But by scarcely perceptible degrees, busy rumour got hold of a thread or two of the clue leading to the labyrinth of her mystery,—people nodded mysteriously at each other and began to whisper suggestions—suggestions which certainly did not go very far, but just floated in the air like bits of thistledown.
“She is having her portrait painted, isn’t she?”
“Yes—by that man with the queer name—Amadis de Jocelyn.”
“Has she given him the commission?”
“Oh no! I believe not. He’s painting it for the French Salon.”
“Oh!”
Then there would follow a silence, with an exchange of smiles all round. And presently the talk would begin again.
“Will it be a ‘case,’ do you think?”
“A ‘case’? You mean a marriage?
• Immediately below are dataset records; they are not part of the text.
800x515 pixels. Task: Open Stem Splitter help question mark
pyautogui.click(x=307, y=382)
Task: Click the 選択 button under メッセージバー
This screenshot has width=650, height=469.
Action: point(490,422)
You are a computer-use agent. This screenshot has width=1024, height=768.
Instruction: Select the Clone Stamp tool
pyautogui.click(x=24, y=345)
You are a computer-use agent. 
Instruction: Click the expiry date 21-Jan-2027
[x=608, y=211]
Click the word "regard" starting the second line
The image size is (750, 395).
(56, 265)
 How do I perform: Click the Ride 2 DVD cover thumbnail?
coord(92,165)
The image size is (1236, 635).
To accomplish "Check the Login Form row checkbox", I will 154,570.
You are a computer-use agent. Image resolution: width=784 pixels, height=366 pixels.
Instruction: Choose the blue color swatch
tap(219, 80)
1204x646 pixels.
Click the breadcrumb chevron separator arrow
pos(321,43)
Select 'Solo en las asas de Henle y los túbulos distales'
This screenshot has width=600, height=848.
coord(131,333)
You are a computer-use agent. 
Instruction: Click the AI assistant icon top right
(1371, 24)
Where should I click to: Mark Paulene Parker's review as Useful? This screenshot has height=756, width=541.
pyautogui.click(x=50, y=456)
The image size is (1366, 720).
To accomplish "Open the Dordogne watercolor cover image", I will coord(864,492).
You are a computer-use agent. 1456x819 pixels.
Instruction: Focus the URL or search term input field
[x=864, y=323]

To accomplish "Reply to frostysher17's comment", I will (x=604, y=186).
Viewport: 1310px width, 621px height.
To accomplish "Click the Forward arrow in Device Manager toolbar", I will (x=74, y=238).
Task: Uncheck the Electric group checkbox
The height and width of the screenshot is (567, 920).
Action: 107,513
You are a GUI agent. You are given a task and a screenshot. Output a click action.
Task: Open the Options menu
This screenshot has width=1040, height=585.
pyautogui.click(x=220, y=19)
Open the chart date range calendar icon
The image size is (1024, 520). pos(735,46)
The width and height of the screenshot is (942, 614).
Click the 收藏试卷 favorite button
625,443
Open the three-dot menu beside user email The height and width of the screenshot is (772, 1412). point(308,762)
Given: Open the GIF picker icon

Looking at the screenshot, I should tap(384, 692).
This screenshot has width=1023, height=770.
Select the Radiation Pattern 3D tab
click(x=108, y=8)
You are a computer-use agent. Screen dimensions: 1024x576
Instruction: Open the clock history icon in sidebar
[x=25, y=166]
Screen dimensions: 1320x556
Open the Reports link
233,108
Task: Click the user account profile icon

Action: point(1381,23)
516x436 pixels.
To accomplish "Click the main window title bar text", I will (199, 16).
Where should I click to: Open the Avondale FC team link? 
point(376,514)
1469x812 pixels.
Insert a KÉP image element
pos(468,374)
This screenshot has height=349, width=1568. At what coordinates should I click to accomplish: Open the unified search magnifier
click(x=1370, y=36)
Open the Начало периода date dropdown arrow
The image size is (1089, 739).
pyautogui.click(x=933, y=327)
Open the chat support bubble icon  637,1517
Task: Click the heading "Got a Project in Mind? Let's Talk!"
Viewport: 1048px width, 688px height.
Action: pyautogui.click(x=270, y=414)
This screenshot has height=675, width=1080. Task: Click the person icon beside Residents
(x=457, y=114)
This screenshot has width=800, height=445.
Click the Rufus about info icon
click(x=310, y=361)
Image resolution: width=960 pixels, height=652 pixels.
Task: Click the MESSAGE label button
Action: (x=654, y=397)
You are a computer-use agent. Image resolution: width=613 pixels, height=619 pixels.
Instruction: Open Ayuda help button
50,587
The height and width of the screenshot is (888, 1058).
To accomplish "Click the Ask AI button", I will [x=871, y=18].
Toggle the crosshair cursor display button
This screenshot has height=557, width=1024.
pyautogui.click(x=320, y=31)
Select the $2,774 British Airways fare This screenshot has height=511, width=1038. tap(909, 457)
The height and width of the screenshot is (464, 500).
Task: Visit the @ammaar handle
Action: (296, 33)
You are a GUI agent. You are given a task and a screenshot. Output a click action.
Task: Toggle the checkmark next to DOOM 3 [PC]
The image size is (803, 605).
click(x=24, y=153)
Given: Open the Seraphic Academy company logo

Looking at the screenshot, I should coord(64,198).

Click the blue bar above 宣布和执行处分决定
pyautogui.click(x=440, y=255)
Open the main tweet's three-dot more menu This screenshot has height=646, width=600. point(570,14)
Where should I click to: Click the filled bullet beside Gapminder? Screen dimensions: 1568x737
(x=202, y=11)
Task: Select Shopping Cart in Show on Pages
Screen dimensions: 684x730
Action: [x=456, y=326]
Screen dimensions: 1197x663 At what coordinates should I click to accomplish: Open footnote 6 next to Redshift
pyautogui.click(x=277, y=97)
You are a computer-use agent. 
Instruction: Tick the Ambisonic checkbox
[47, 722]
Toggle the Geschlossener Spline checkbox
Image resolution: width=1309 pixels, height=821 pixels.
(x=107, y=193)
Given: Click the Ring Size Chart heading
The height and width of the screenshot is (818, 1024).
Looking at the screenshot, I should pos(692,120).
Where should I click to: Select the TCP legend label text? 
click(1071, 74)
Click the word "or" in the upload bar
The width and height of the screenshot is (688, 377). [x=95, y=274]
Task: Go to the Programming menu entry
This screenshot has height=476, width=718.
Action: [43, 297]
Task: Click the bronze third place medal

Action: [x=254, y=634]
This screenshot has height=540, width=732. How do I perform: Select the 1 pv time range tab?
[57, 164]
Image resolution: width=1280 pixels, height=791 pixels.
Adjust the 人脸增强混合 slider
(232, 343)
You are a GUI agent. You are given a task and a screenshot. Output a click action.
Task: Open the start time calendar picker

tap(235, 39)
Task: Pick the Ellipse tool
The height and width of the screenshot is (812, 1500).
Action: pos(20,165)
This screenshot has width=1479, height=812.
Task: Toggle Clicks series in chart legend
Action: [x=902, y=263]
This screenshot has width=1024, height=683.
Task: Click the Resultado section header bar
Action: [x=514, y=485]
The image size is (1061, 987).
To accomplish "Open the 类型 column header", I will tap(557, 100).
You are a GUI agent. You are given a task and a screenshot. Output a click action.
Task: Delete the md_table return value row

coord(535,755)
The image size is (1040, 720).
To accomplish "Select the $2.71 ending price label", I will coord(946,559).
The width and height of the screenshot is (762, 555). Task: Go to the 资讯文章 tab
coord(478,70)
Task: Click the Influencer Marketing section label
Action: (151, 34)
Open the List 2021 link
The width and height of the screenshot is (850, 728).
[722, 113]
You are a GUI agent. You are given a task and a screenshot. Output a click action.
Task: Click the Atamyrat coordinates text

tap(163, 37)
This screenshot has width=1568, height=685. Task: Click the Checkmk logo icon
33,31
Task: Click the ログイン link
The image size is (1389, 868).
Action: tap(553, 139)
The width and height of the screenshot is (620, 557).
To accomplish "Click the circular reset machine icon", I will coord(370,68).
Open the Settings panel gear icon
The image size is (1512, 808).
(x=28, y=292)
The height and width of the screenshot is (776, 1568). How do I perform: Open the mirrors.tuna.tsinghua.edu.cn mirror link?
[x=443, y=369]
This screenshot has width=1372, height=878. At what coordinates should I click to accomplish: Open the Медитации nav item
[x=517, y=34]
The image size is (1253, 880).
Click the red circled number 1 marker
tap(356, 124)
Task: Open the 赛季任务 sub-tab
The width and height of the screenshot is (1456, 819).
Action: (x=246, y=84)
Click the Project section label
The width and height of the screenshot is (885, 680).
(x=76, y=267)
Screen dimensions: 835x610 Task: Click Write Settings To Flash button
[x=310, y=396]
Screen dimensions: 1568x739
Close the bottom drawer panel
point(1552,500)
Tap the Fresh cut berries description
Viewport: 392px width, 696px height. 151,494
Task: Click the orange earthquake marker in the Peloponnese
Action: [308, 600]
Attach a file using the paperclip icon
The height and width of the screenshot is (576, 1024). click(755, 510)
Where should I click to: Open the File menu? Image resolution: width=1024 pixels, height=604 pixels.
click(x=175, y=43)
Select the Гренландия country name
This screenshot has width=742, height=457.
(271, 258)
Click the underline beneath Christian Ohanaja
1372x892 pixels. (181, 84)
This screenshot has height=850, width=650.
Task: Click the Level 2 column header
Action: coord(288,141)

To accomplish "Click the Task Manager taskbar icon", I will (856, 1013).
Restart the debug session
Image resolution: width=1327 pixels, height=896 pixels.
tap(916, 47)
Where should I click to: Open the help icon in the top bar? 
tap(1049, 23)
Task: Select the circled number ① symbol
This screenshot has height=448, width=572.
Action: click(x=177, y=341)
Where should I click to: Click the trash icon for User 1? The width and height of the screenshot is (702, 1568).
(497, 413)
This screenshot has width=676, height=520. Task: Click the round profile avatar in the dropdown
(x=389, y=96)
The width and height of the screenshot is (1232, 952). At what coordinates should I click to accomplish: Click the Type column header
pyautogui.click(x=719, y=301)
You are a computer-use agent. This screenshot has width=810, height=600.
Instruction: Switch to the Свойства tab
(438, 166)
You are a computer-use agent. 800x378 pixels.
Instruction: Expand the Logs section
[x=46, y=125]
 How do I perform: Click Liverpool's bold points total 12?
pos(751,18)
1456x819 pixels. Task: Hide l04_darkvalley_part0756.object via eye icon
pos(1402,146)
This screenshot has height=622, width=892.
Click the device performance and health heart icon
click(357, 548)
Oh dear no! Jocelyn isn’t a marrying man.”
“Isn’t she a little—er—well!—a little taken with him?”
“Perhaps! Very likely! Clever women are always fools on one point —if not on several!”
“And he? Isn’t he very attentive?”
“Not more so than he has been and is to dozens of other women. He’s too clever to show her any special attention—it might compromise him. He’s a man that takes care of Number One!”
So the gossip ran,—and only Jocelyn himself caught wind of it sufficiently to set him thinking. His “affaire de coeur” had gone far enough,—and he realised that the time had come for him to beat a retreat. But how to do it? The position was delicate and difficult. If Innocent had been an ordinary type of woman, vain and selfish, fond of frivolities and delighting in new conquests, his task would have been easy,—but with a girl who believed in love as the ultimatum of all good, and who trusted her lover with implicit faith as next in order of worship to God, what was to be done?